=== 本文 ===
最初に施工管理技士補とはどのような資格か、その概要や資格が創設された理由について見ていきましょう。

施工管理技士補とは

そもそも「施工管理技士」とは、建設現場で施工管理を担う専門家であることを示す資格です。施工管理技士は、建築施工管理技士、土木施工管理技士、電気工事施工管理技士など7つの分野に分かれており、それぞれ1級、2級があります。

施工管理技士の資格を得るには、施工管理技術検定の第一次検定(学科試験)、第二次検定(実地試験)に合格する必要があります。1級施工管理技術検定に合格すれば1級施工管理技士を、2級に合格すれば2級施工管理技士となります。
7分野に分かれているため、正式名称は「1級土木施工管理技士」「1級電気工事施工管理技士」などとなり、土木施工管理技士は土木関連の工事に、電気工事施工管理技士は電気設備の工事に従事します。

施工管理技士補は、2021年4月1日から導入されました。
=== 利用可能な資料 ===
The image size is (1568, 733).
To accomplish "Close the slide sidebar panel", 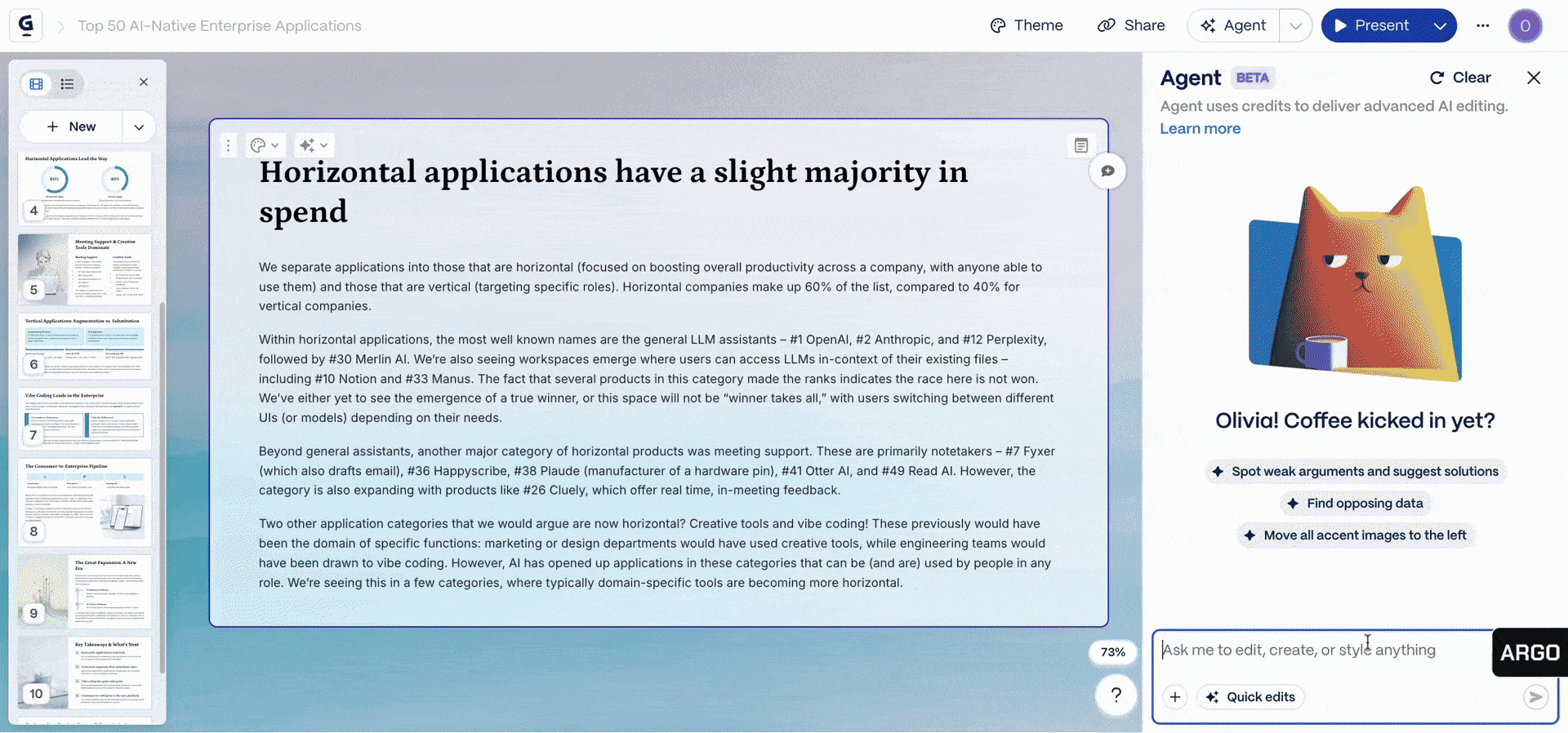I will 144,82.
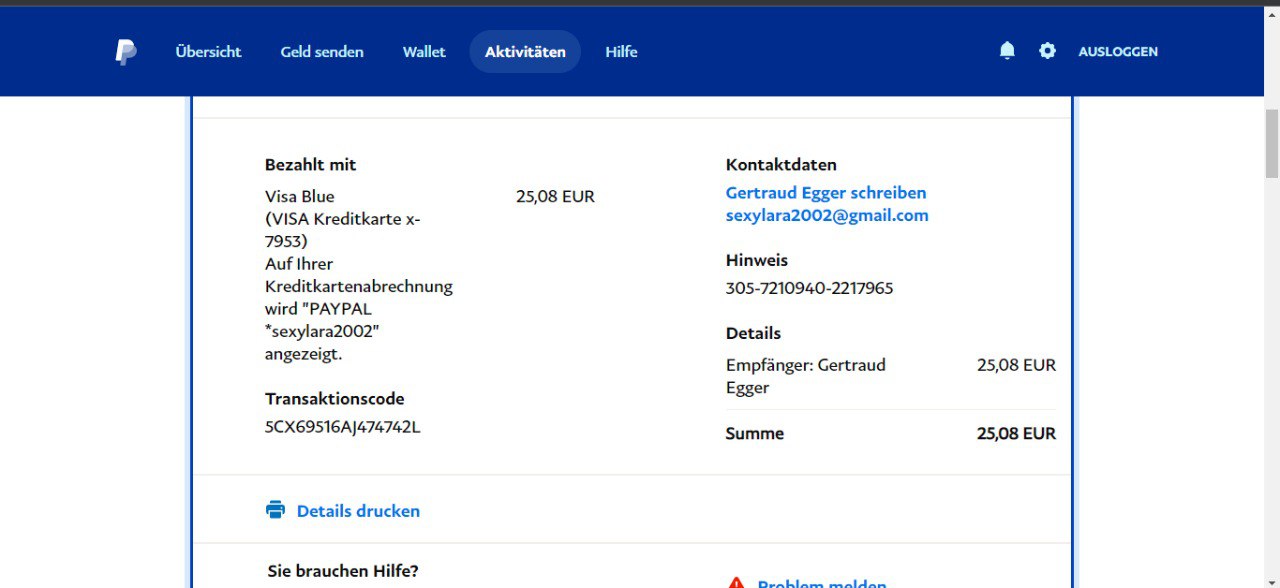
Task: Select Wallet in the navigation bar
Action: pyautogui.click(x=424, y=52)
===
* [課題]
1 - 本文によると、施工管理技士の正式名称が「1級土木施工管理技士」「1級電気工事施工管理技士」などとなるのはなぜか。1〜2文で説明しなさい。
2 - 本文の「最初に施工管理技士補とはどの」から「れぞれ1級、2級があります。」までを、両端の語句も含めて一字一句違えずに書き写しなさい。

* [解答]
1 - 施工管理技士の資格が、建築、土木、電気工事など7つの分野に分かれているためである。

2 -
最初に施工管理技士補とはどのような資格か、その概要や資格が創設された理由について見ていきましょう。

施工管理技士補とは

そもそも「施工管理技士」とは、建設現場で施工管理を担う専門家であることを示す資格です。施工管理技士は、建築施工管理技士、土木施工管理技士、電気工事施工管理技士など7つの分野に分かれており、それぞれ1級、2級があります。